Do you struggle to squeeze your car down country lanes? Is it awkward to fit in a supermarket parking bay? Is it pointless putting it in your garage, because if you did, you wouldn’t be able to open the door to get out?
Welcome to the expanding world of 21st-century cars. We all know they’re getting bigger and heavier – the Volkswagen Polo is now a bigger car than the original 1974 VW Golf. Most of us know why they are getting bigger, too. To comply with today’s stringent crash regulations – by passing offset, side and roof impact tests, as well as those evaluating pedestrian protection performance – cars require considerable cubic metres of controllably crushable bodywork.

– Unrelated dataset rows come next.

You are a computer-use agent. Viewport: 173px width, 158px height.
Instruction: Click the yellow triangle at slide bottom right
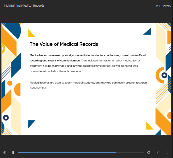[x=149, y=127]
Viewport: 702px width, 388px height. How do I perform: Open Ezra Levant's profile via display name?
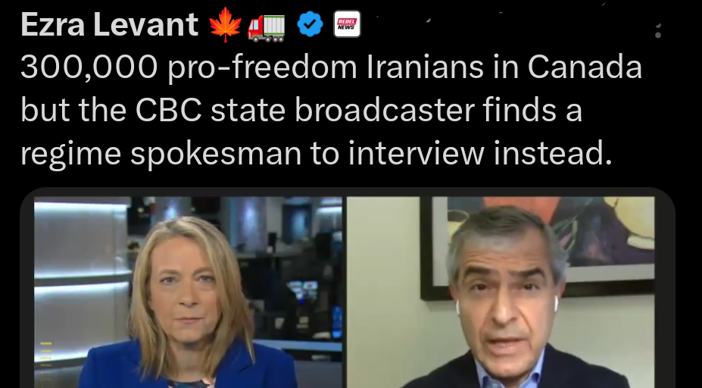pyautogui.click(x=109, y=24)
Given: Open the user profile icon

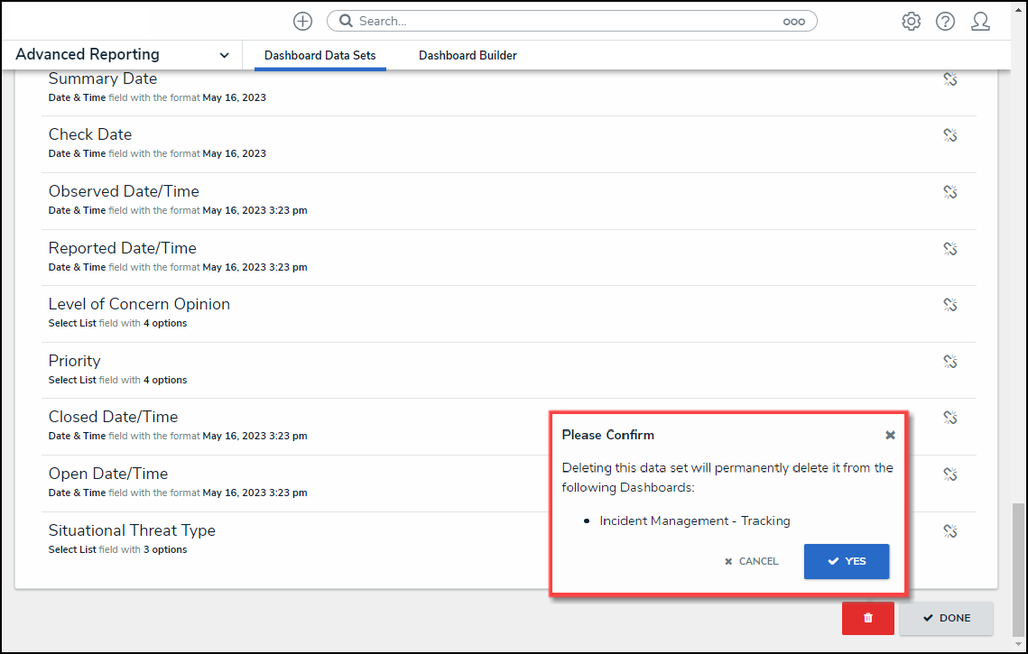Looking at the screenshot, I should [980, 21].
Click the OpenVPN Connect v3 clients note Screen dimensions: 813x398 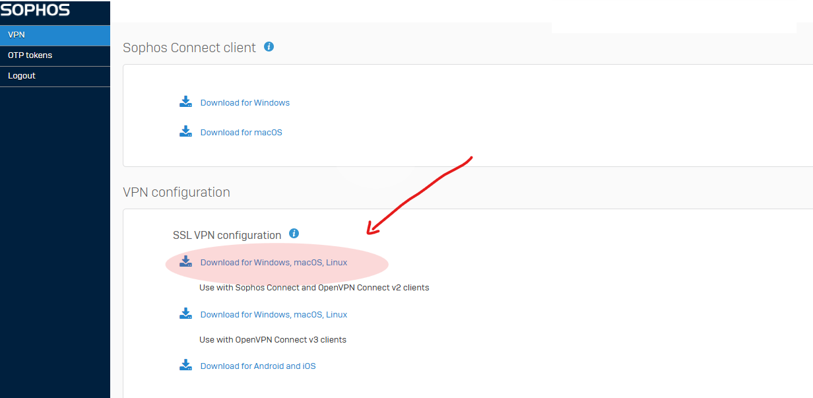coord(273,340)
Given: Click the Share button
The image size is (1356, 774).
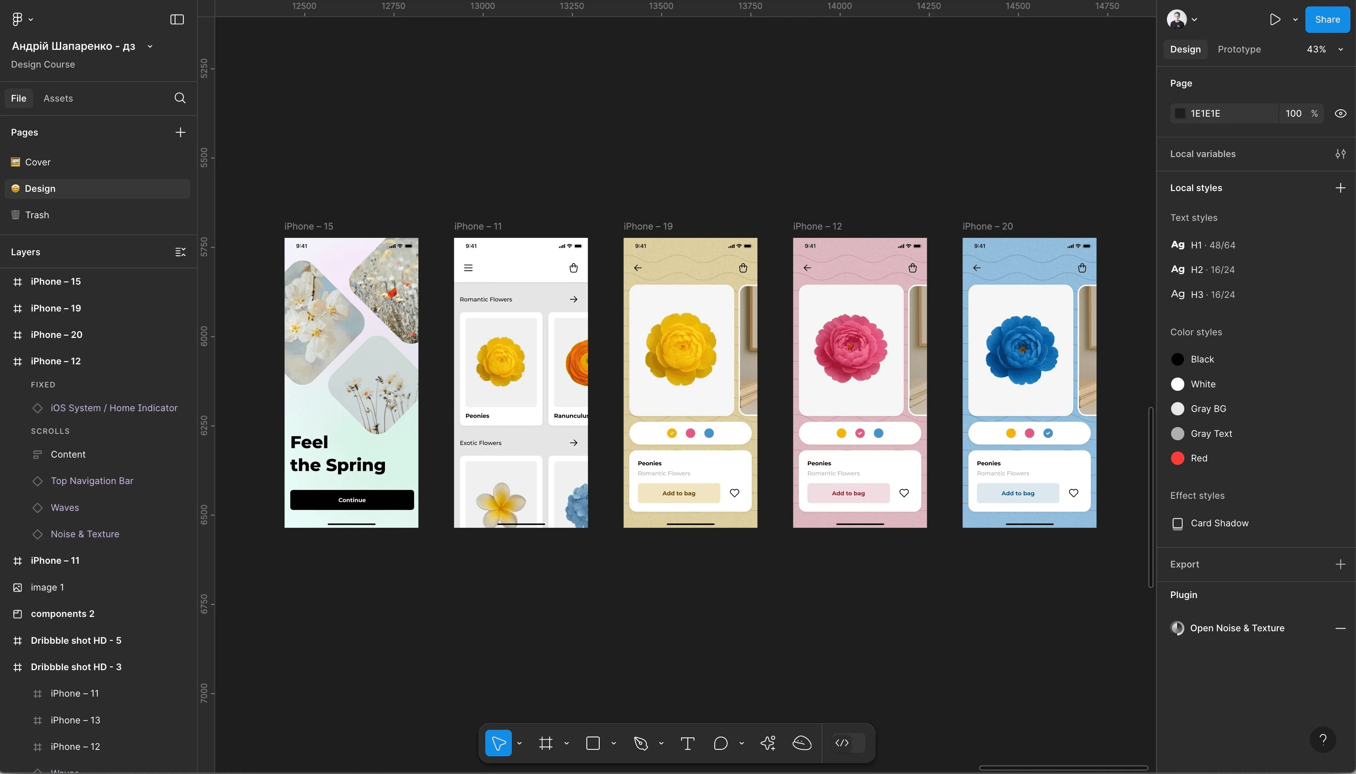Looking at the screenshot, I should [1327, 20].
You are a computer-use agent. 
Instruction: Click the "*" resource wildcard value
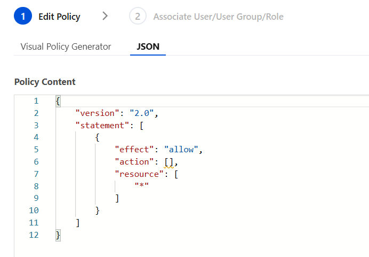141,186
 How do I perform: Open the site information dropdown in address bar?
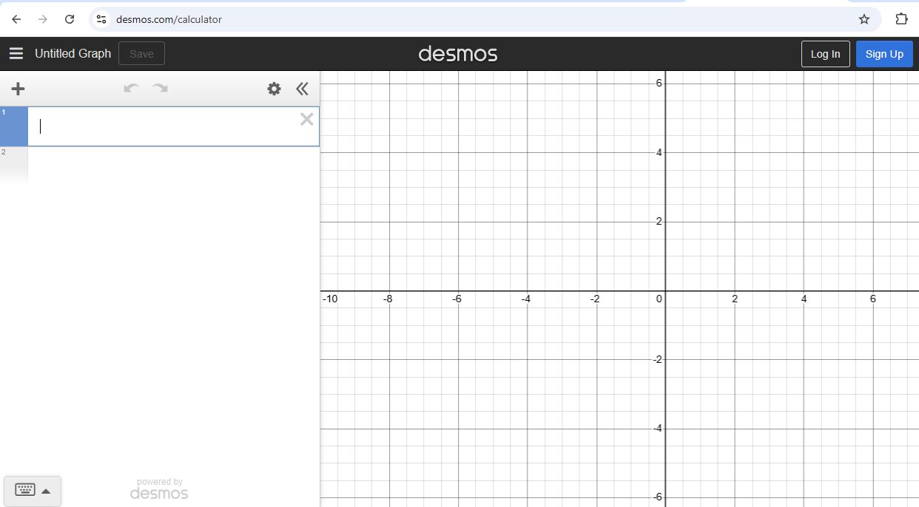[101, 18]

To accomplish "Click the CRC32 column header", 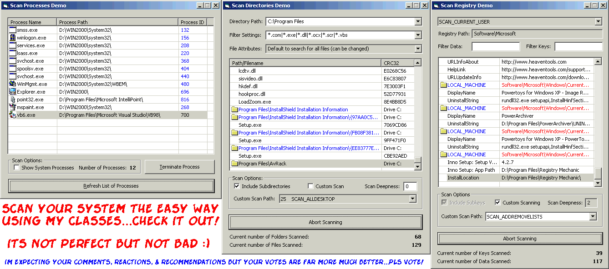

Another reason why cars have become bigger is diet, whether good or bad. People have been getting bigger post-war, both taller through healthier nutrition and sometimes wider, for which we can thank temptation and the wide availability of McDonald’s and the rest. That car makers were taking this into account your reporter learned in 1998, when Ford of Europe’s Richard Parry-Jones, then head of product development, was explaining the reasons for making the 1998 Focus significantly larger than the outgoing Escort. Enlarging humans was one of them. And, of course, if you make a car longer for crashing and taller for its occupants, it will look a little odd if it doesn’t get any wider. But there are some cars – most cars, arguably – that have become needlessly wide.
Roads, on the other hand, are not getting any wider. Recently, a friend witnessed a London traffic jam caused simply by the fact that a Bentley Continental GT and a Range Rover were unable to pass one another in an ordinary street. The resulting jam took 20 minutes to clear. Scenes like this doubtless play out several times a day in some of the capital’s tightest streets.